The school’s internet filters are inconsistent. Though students can sometimes get the information they need after weaving through the filters, they waste precious research time.
MCPS bans students from visiting certain social networking sites and viewing internet content that relates to weapons, drugs, alcohol, violence, criminal skills, sexually explicit material, hacking, and hate speech. While shielding kids from inappropriate information is understandable, some high school students need to research sensitive topics for school assignments. MCPS should allow school administrators to grant exceptions to students who need to access prohibited material for educational purposes.
The Children’s Internet Protection Act mandates that school systems enact measures such as internet filters to protect students from inappropriate sites, or else have federal funding cut from schools and libraries. MCPS should keep filters in place but create a special computer password that allows students to see banned information for school projects. Teachers could then type the password in for students when they need it for an academic assignment.
Internet filters are controlled by a computer program that has the capability of creating multiple levels of filtering, although the county currently has only one level, tech specialist Greg Thomas said. The program filters through internet content by searching for keywords in the text that the county considers inappropriate.
Principal Alan Goodwin argues that if students need to research material blocked by the filters, they can do the research at home. However, this puts some students at a disadvantage when much class time is devoted to research. It’s frustrating for students when teachers give them class time to work on a project but the internet blocks prevent them from researching effectively.
Students with access to prohibited information would not be unsupervised because teachers could easily monitor student activity on the computer by walking around the lab, checking computer history or using SynchronEyes, a software that allows teachers to see each student’s screen. If students are misusing their computers, teachers would have the authority to issue warnings and deny computer privileges.

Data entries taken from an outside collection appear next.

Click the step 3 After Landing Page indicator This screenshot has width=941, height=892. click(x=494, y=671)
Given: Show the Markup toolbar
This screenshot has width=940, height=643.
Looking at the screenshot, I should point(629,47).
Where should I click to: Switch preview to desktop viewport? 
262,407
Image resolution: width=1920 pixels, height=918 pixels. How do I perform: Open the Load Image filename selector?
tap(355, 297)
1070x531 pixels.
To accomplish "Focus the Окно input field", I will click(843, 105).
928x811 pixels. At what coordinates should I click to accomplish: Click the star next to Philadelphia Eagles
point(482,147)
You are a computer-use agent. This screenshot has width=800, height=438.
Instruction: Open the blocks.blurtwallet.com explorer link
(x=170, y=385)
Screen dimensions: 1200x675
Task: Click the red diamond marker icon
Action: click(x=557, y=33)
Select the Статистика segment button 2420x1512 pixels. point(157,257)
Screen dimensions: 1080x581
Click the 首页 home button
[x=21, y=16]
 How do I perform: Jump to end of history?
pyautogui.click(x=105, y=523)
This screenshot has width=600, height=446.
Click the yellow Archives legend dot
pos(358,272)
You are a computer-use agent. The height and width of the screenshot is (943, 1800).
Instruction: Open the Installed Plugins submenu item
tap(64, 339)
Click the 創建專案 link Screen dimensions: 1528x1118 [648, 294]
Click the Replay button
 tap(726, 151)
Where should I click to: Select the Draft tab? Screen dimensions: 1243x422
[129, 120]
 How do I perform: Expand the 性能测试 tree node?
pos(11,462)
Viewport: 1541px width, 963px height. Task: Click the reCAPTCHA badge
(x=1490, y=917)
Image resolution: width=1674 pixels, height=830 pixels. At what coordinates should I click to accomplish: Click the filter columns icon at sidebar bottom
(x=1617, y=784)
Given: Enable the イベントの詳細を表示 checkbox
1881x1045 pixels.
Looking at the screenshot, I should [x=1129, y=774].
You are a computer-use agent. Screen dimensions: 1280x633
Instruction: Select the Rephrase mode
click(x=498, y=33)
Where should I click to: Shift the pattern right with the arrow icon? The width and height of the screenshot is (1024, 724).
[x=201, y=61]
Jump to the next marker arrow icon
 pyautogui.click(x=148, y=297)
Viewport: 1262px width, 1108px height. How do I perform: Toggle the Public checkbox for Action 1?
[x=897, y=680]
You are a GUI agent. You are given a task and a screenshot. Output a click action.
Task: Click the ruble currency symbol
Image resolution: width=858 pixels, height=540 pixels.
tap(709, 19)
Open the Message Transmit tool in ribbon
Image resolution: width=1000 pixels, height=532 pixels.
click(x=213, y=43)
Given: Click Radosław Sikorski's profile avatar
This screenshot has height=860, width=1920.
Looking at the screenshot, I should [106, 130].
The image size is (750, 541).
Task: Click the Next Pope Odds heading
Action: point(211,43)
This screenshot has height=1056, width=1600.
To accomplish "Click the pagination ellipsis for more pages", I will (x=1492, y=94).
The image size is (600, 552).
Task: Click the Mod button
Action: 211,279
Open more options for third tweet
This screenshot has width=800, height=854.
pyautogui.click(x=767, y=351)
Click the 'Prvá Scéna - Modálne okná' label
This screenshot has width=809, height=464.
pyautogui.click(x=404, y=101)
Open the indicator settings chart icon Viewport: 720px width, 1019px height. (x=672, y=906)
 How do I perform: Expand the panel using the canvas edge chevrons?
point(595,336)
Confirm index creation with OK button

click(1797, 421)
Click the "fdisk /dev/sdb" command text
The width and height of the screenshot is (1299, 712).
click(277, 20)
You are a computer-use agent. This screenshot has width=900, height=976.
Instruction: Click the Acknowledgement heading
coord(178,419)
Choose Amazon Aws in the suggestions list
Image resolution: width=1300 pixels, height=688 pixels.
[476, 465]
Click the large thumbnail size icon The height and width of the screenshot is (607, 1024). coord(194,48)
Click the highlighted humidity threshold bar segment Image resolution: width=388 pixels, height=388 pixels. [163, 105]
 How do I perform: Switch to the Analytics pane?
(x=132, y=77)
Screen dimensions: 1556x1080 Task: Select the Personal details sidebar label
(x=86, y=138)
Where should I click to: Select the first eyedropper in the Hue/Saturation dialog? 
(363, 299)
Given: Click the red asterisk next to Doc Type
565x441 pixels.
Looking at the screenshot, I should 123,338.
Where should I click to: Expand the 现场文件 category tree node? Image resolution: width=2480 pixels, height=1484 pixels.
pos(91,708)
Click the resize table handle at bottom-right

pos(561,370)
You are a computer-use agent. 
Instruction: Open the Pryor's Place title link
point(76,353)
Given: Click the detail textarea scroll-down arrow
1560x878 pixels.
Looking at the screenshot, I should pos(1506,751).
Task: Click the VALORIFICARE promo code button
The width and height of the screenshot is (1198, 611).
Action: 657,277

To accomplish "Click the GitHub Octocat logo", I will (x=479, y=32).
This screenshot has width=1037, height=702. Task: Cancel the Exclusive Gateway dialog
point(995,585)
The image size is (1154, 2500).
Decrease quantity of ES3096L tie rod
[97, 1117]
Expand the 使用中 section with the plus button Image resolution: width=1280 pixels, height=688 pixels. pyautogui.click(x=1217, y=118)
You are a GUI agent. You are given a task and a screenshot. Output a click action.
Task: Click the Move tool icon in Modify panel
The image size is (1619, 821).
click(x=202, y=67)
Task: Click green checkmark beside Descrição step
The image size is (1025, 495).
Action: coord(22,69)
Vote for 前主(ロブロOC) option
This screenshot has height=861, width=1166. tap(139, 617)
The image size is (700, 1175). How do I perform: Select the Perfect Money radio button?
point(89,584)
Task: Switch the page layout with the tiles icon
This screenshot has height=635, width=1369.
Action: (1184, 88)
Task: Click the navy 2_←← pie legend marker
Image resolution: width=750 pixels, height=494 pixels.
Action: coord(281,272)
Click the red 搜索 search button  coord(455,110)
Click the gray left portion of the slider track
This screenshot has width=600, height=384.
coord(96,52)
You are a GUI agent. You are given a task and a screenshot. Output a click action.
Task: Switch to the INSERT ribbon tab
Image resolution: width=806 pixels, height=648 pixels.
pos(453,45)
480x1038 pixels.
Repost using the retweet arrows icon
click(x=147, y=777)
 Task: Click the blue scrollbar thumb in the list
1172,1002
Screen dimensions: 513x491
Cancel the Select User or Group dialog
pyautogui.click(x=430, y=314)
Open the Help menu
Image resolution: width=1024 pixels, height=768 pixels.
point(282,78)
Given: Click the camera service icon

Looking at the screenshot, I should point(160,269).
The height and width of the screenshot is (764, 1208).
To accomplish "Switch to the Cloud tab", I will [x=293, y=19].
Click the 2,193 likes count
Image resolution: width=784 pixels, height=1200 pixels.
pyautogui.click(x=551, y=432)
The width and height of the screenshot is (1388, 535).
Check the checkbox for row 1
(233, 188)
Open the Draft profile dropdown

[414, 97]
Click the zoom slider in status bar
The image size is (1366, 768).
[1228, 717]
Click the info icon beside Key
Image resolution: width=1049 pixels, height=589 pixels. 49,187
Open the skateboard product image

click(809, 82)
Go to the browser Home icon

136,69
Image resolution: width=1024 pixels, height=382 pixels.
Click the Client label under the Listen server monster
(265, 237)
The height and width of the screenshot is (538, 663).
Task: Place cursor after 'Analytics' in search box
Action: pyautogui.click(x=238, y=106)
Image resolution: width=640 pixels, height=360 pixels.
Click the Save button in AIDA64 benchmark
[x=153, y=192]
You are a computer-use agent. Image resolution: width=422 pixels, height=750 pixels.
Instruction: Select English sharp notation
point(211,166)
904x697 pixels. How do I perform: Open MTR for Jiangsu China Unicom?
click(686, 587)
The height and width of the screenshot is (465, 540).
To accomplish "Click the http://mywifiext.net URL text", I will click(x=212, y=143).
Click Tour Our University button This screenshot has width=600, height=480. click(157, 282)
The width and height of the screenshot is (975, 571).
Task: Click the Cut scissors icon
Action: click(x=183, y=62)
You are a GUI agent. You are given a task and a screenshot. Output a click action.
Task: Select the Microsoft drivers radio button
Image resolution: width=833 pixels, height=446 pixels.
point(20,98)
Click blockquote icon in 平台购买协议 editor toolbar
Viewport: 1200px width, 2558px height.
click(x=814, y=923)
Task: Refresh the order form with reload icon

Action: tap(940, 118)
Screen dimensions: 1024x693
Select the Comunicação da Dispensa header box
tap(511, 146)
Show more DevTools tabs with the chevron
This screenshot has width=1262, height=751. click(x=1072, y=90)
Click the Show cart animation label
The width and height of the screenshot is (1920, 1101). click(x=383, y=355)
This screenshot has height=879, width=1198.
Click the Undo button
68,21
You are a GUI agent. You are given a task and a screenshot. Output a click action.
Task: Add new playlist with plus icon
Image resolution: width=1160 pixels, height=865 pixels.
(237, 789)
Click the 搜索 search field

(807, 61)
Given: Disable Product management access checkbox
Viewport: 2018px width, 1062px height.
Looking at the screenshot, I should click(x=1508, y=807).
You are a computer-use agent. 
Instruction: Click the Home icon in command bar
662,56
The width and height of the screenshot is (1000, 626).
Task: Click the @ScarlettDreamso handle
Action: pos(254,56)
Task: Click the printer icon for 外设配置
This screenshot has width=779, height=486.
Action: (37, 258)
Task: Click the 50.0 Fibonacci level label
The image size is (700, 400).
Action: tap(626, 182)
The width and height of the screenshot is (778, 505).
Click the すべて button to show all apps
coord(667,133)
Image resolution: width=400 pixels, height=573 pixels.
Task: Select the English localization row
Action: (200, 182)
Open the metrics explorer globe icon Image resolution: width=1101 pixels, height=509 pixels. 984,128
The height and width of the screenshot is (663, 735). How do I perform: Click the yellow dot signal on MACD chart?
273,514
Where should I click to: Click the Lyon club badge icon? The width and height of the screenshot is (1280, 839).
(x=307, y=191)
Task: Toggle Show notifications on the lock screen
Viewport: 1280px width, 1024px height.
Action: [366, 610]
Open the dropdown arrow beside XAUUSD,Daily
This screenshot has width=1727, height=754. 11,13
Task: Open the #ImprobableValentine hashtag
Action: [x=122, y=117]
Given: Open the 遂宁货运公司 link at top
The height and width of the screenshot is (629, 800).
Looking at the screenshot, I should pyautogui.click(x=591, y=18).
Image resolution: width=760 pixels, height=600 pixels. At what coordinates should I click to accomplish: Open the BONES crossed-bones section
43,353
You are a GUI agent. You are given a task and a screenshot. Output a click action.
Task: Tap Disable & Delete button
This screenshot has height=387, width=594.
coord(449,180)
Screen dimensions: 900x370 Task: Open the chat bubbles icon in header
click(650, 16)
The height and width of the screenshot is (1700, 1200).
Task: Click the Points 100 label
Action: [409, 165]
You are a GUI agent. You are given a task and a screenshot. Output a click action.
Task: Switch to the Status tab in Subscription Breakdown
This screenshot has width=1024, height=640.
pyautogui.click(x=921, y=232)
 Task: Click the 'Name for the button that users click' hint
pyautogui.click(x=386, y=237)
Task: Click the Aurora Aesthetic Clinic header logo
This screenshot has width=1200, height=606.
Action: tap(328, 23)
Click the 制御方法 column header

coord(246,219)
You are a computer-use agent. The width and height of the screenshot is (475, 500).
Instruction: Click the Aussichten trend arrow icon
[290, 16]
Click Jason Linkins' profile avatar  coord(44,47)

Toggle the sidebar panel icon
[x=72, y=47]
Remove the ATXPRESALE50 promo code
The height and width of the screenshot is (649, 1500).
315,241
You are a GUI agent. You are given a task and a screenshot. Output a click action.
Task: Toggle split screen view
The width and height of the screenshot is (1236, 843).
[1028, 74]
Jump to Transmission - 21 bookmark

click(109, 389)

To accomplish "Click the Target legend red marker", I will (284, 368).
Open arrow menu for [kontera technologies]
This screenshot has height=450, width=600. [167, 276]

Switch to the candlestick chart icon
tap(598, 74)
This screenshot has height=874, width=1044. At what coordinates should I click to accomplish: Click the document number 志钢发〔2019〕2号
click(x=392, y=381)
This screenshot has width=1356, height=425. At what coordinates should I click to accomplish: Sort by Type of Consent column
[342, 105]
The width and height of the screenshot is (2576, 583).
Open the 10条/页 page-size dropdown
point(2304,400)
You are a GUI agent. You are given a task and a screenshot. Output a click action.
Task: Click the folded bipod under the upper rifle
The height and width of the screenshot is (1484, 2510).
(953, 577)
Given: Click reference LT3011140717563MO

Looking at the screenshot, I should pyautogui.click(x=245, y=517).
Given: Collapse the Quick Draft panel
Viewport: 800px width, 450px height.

Students can easily find loopholes in the filters. For example, if a student searches “naked mole rat” on Google, he hits a block. But if he searches “mole rat,” the first link takes him to Wikipedia—naked mole rat. Instead of having to navigate around the filters, students should simply be able to view information they need for school projects. County officials mean well and intend to protect students from unsuitable material, but when students need information solely for educational purposes, the filters are more of a burden than a safety precaution.
CM Punk • Mar 6, 2012 at 3:30 pm
@Jeff Because many projects and papers at the school are about controversial subjects that require students to peruse the bowels of human knowledge. Also, child protector is a good as giving peanut butter to my cousin to shut him up. Which is to say, not very.
Jeff Marr • Mar 6, 2012 at 1:27 pm
My children have a child protector on their computers, so it’s cool for me. Why the heck would people research such things?!
average student • Mar 5, 2012 at 11:06 am
google safesearch is fine everything else is overkill
Will • Feb 29, 2012 at 11:00 pm
Give me a break. Which Whitman students don’t have a computer at home? Most have four or five.
Yep • Feb 29, 2012 at 4:37 pm
mcps changed it since the article was published. i tried it on the library computers the day this went online and it let me search it
crackman • Feb 29, 2012 at 8:27 am
This article is factually incorrect. MoCo does not allow me to learn how to smoke crack on school computers
Will • Feb 28, 2012 at 6:35 pm
Its not a perfect world. If you need to search for information about cocaine then do it at home. Its that simple.
Deniz • Feb 28, 2012 at 9:19 am
some people need that kind of information…also, this is the stupidest excuse for an article…uhhhh ever
Fred • Feb 26, 2012 at 6:00 pm
Not all Whitman students have computers at home. Puts financially less well off students at a serious disadvantage, and seriously limits what teachers can give assignments about.